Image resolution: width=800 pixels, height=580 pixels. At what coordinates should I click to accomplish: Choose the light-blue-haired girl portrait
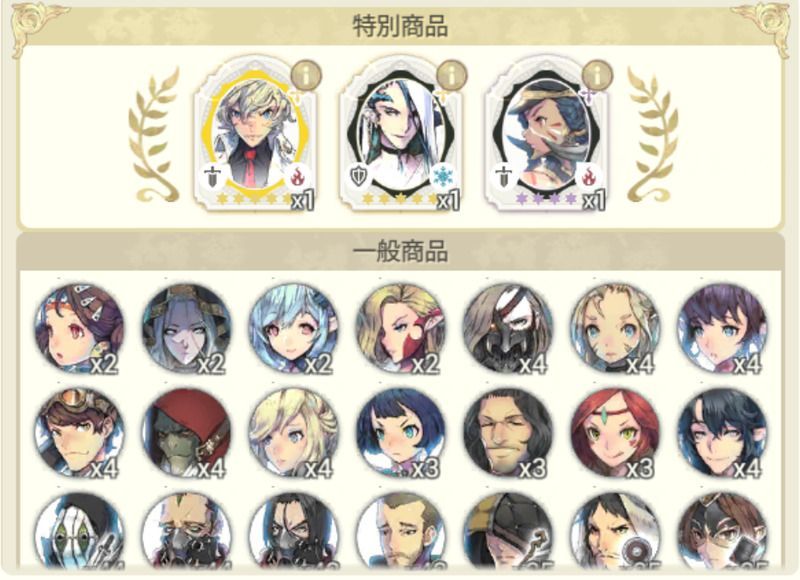point(293,328)
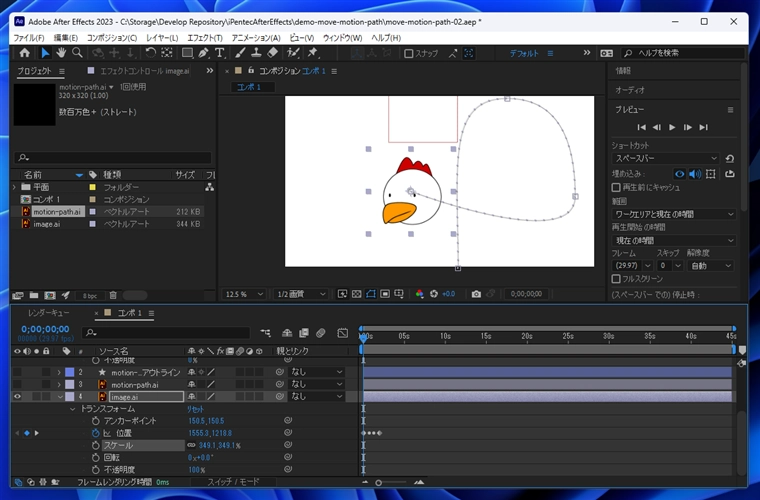Collapse the トランスフォーム property group
This screenshot has width=760, height=500.
pyautogui.click(x=72, y=409)
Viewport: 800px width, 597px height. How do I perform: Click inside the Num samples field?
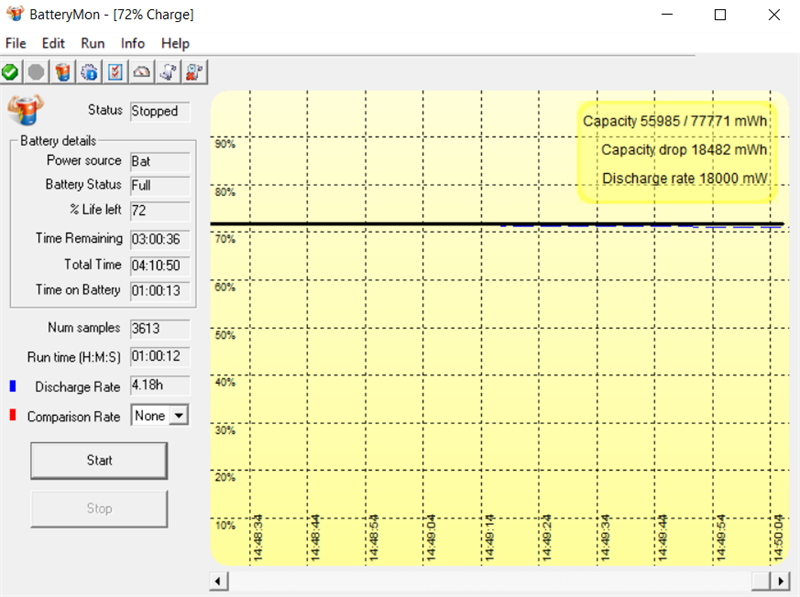click(158, 328)
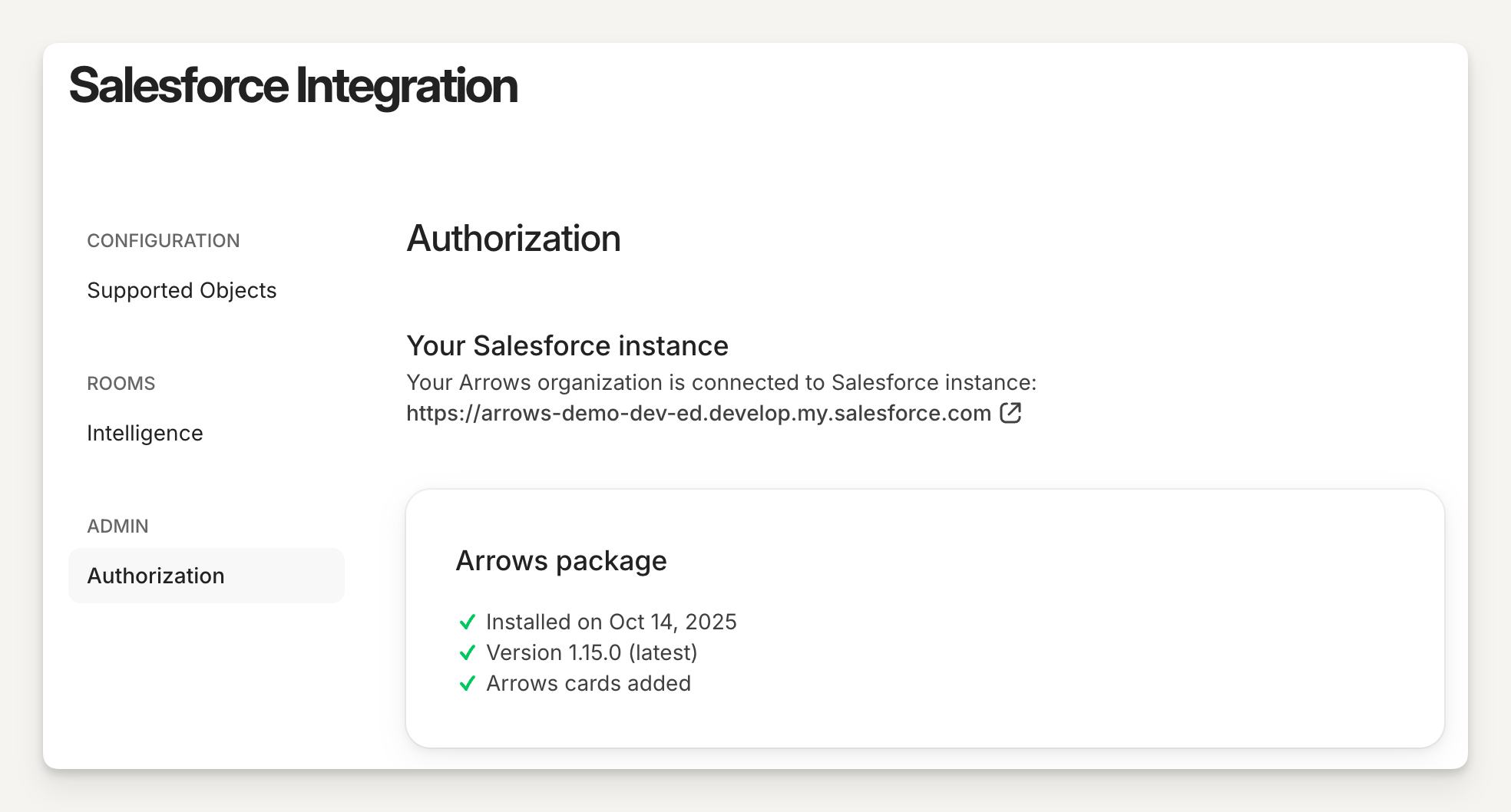
Task: Select Authorization in the Admin sidebar
Action: [156, 576]
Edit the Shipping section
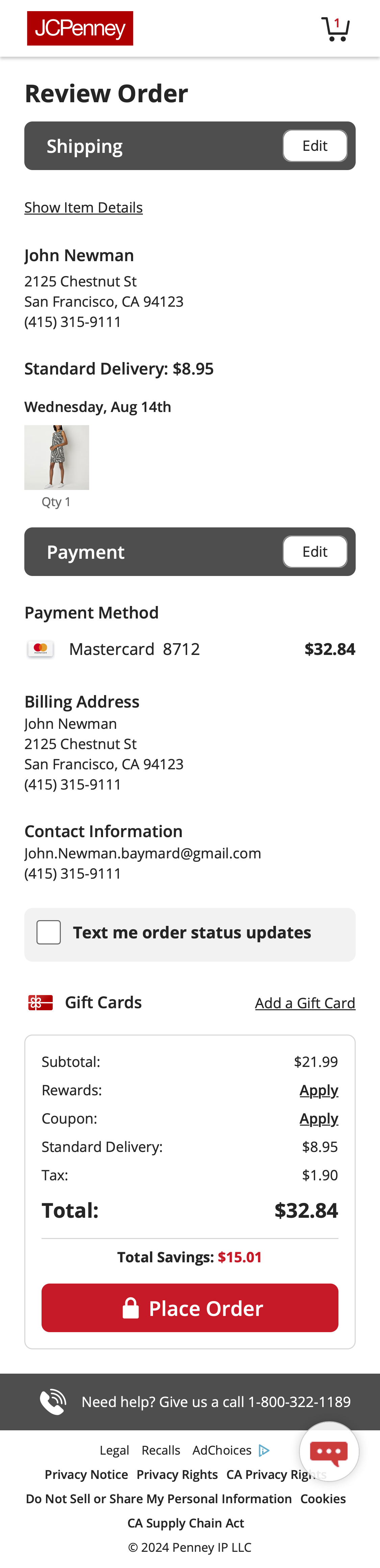 [x=315, y=145]
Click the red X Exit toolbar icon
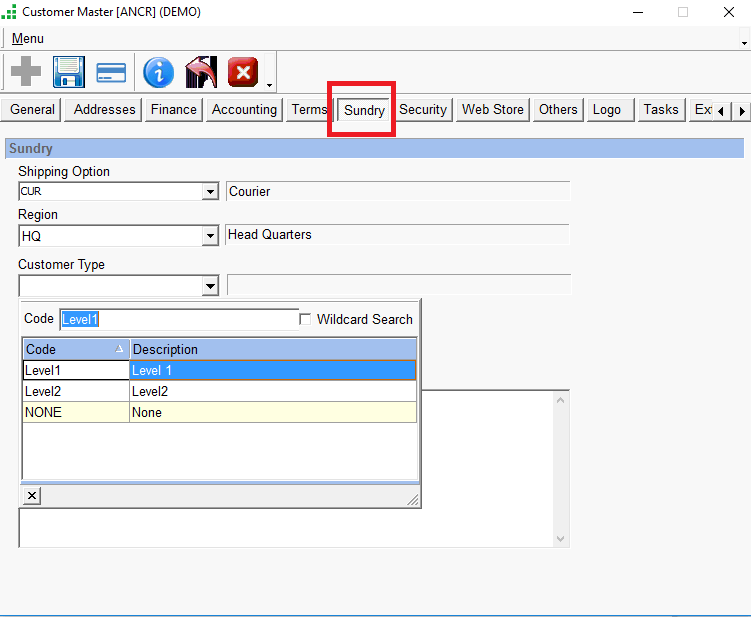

* * *

Output the material word for word, omitting its pictures.

Image resolution: width=800 pixels, height=580 pixels. At what coordinates should I click to accomplish: Choose the light-blue-haired girl portrait
point(293,328)
Collapse the トランスフォーム property group
This screenshot has width=760, height=500.
pyautogui.click(x=72, y=409)
Viewport: 800px width, 597px height. How do I perform: Click inside the Num samples field?
click(158, 328)
Task: Select Authorization in the Admin sidebar
Action: [156, 576]
Edit the Shipping section
 [x=315, y=145]
Click the red X Exit toolbar icon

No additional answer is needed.